▶ [EXERCISE]
Once you find the line with "Image resolution: width=1024", output it and every line after it exactly, through the last line of the listing, but no pictures.

▶ [RECORDED INFORMATION]
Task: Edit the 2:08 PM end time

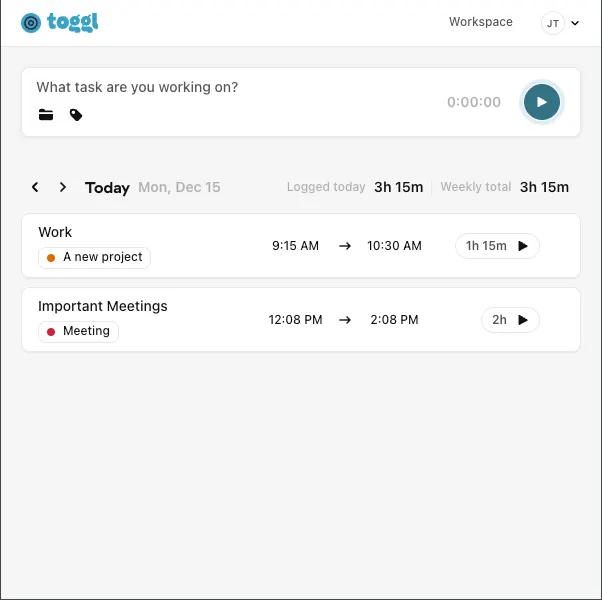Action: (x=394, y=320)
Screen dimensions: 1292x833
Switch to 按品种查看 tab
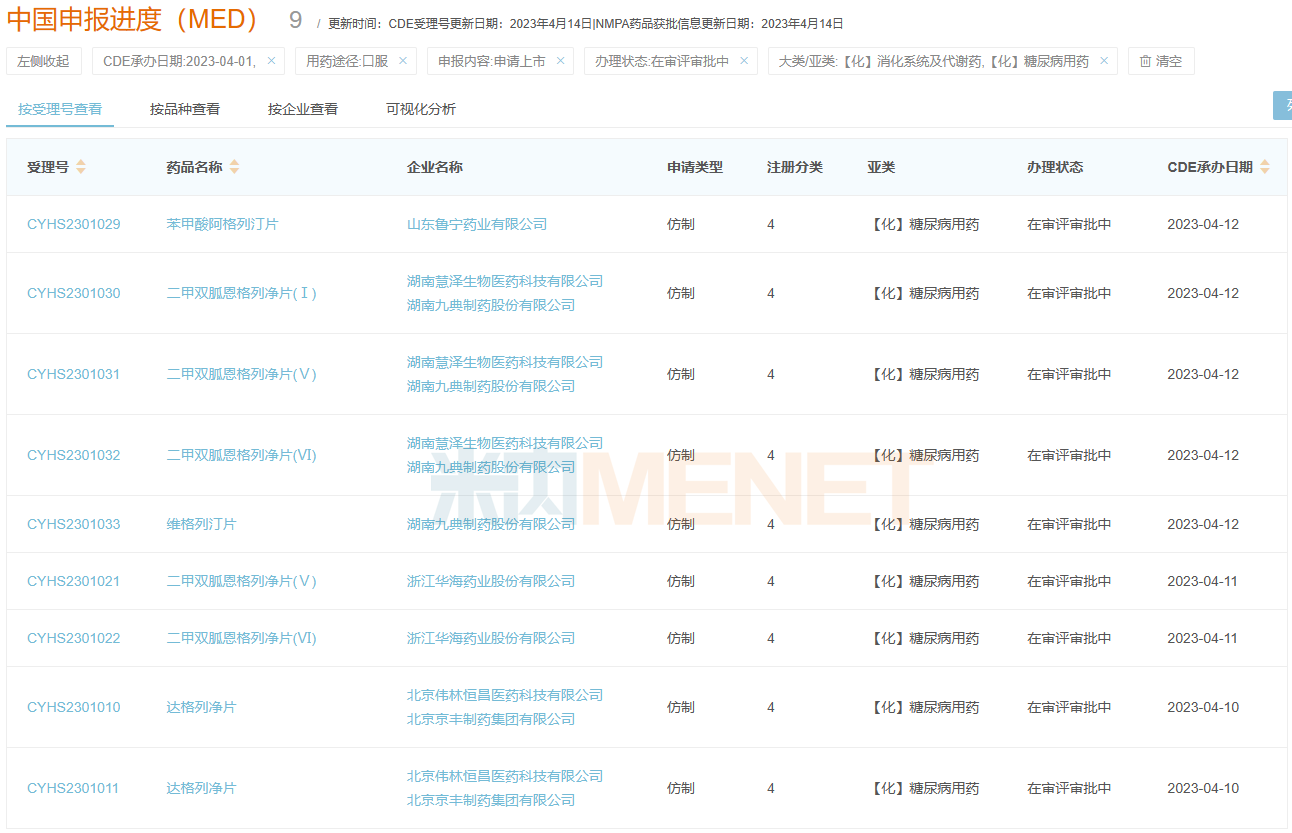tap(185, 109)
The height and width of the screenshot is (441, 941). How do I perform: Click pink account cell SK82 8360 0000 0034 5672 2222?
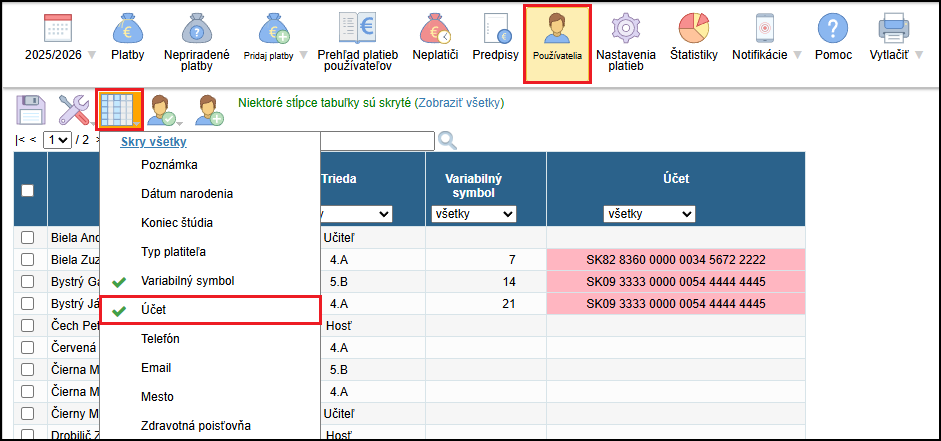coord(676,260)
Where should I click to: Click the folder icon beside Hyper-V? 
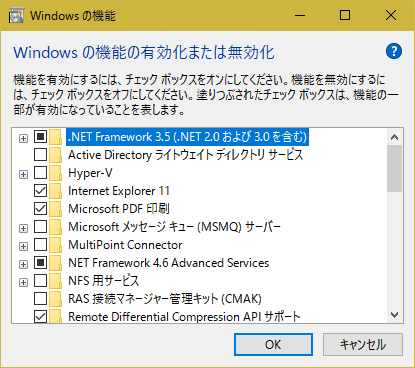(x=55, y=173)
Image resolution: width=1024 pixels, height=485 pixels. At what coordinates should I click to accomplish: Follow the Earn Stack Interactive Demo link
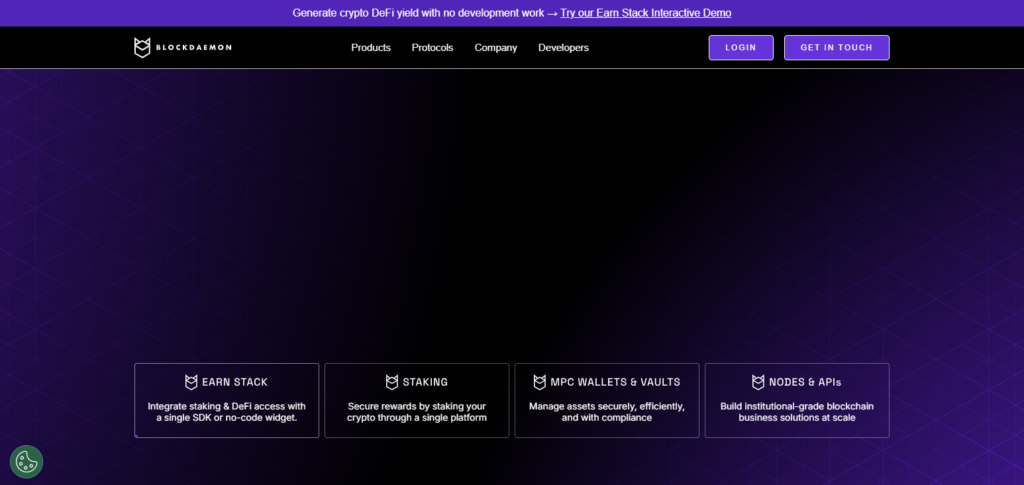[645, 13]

▶ [SOLUTION FOR THIS TASK]
Image resolution: width=1024 pixels, height=485 pixels. At what coordinates should I click to accomplish: Follow the Earn Stack Interactive Demo link
[645, 13]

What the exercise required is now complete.